Saudi oil giant Aramco has revealed profits of $48.4bn (£40bn) for the second quarter of 2022 – a 90% year-on-year increase.
The sum has broken the firm’s quarterly profit record set in May, with soaring energy prices driven by Vladimir Putin’s invasion of Ukraine resulting in windfalls to oil producers.
The $48.4bn figure is higher than all of the first six months of last year, when profits reached $47bn (£39bn).
It is also the company’s highest quarterly earnings since it was publicly listed in 2019, when the Saudi government, which owns 98% of the firm, sold a 1.7% stake mainly to the Saudi public and regional institutions.
Aramco’s half-year profits reached $87.9bn (£72.4m) as oil prices remain high globally, putting Aramco on track to far surpass the full-year earnings of 2019, prior to the pandemic, when profits hit $88bn.
The company said the profits were driven primarily by higher crude oil prices and volumes sold, and higher refining margins.
President Putin’s invasion of Ukraine has led to western countries pledging to restrict their dependence on Russian oil for energy purposes.
Oil prices were, however, already rising before the war as countries recovered from the pandemic and supply could not keep up with demand.

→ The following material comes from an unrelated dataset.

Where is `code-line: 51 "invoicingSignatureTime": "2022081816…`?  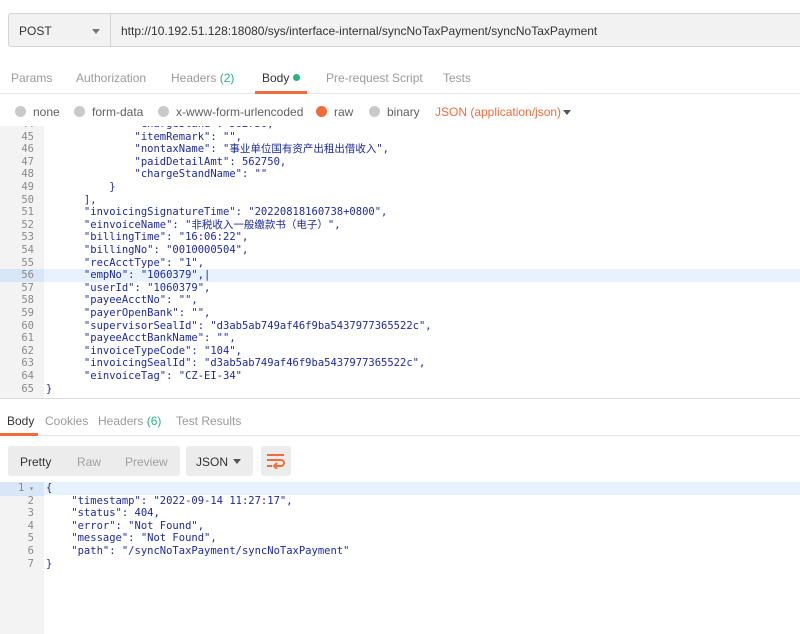 code-line: 51 "invoicingSignatureTime": "2022081816… is located at coordinates (400, 212).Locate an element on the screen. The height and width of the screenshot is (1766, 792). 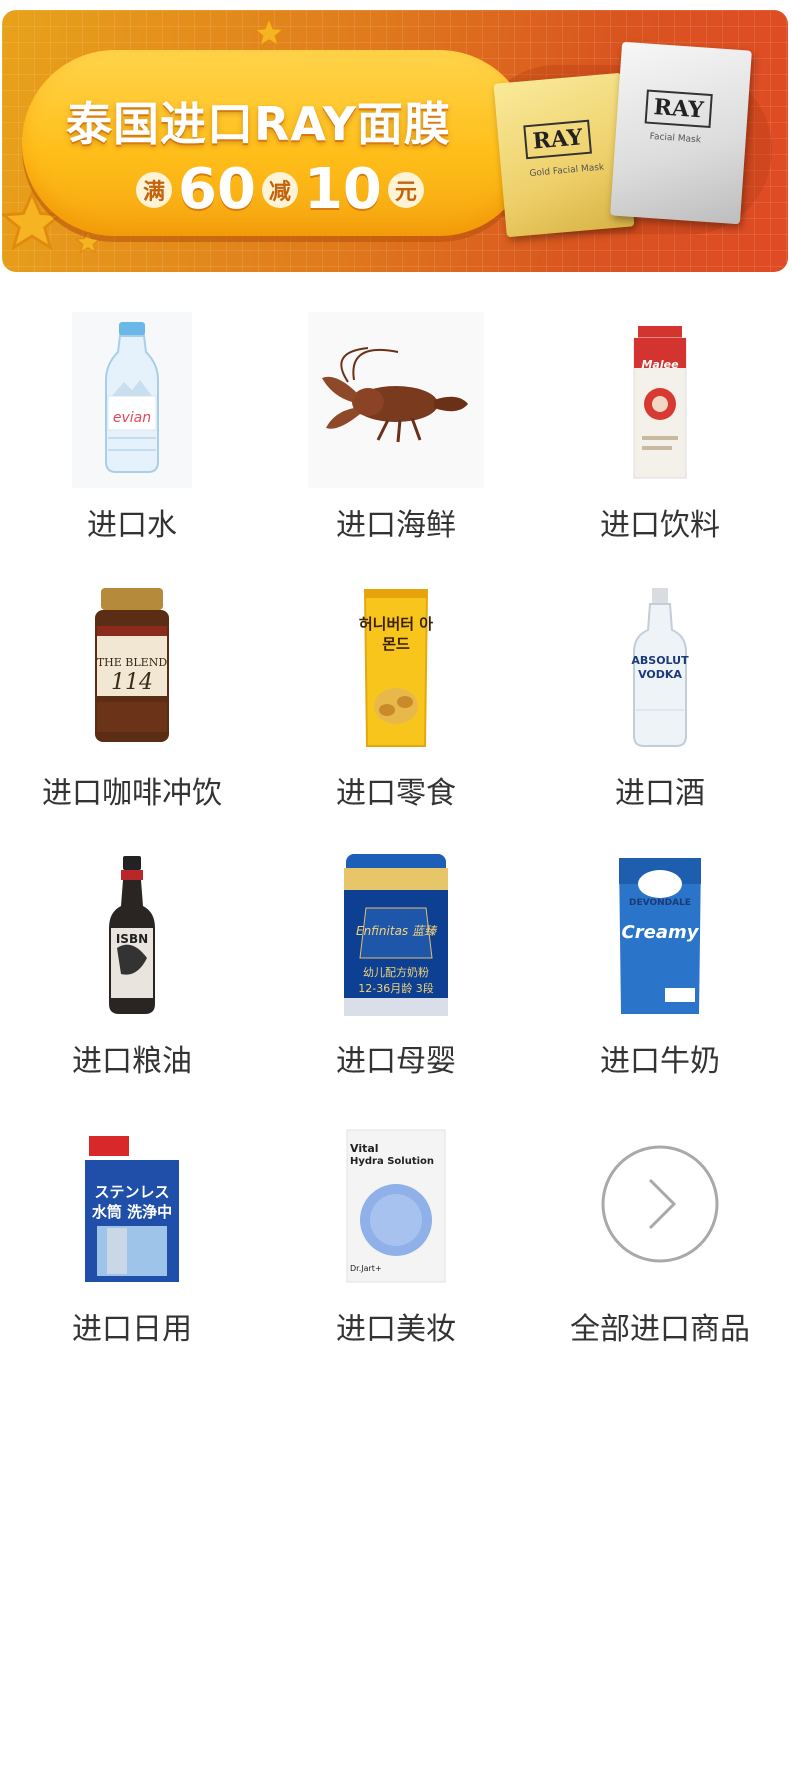
category-all-imported: 全部进口商品 is located at coordinates (660, 1230).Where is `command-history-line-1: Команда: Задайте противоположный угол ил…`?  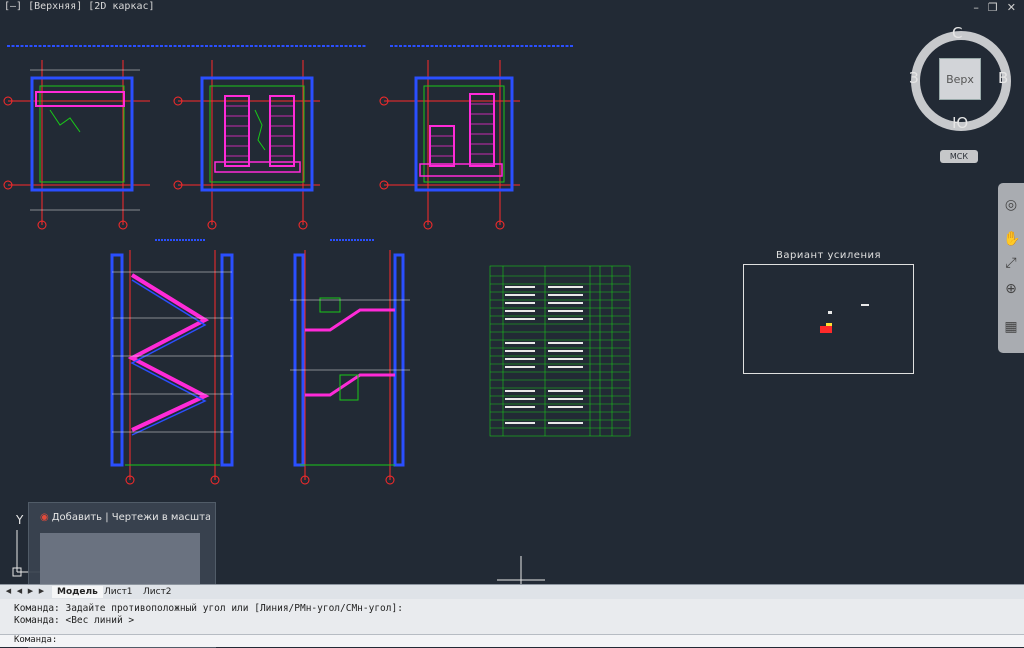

Back in May, Aramco overtook Apple as the world’s most valuable company.
Earnings by global energy companies, such as BP and Shell, have risen to their highest in at least a decade on the back of rising commodity prices, even as many of them reduced the value of assets as a result of exiting Russia.
The hefty revenues have seen mounting calls in the UK for a windfall tax on oil and gas firms to help households cope with the cost of living crisis, which has been driven by soaring energy prices.
The Labour Party has been calling for a windfall tax on oil firms’ profits for over a year, with shadow climate change and net zero secretary Ed Miliband previously saying it is “an unanswerable case”.
The party says funds from such a tax could be used to provide extra support for households in the UK amid the cost of living crisis.
Soaring oil prices have provided a major boost to the Saudi economy, which reported its fastest economic growth in a decade during the first quarter of the year.
But earlier this week, Conservative leadership candidate Liz Truss defended earnings at energy companies amid soaring price rises, saying profits should not be considered “dirty and evil”.
She referred to the concept of a windfall tax as “bashing business”.
A windfall tax is a one-off charge imposed on a companies which have benefited from circumstances they were not responsible for.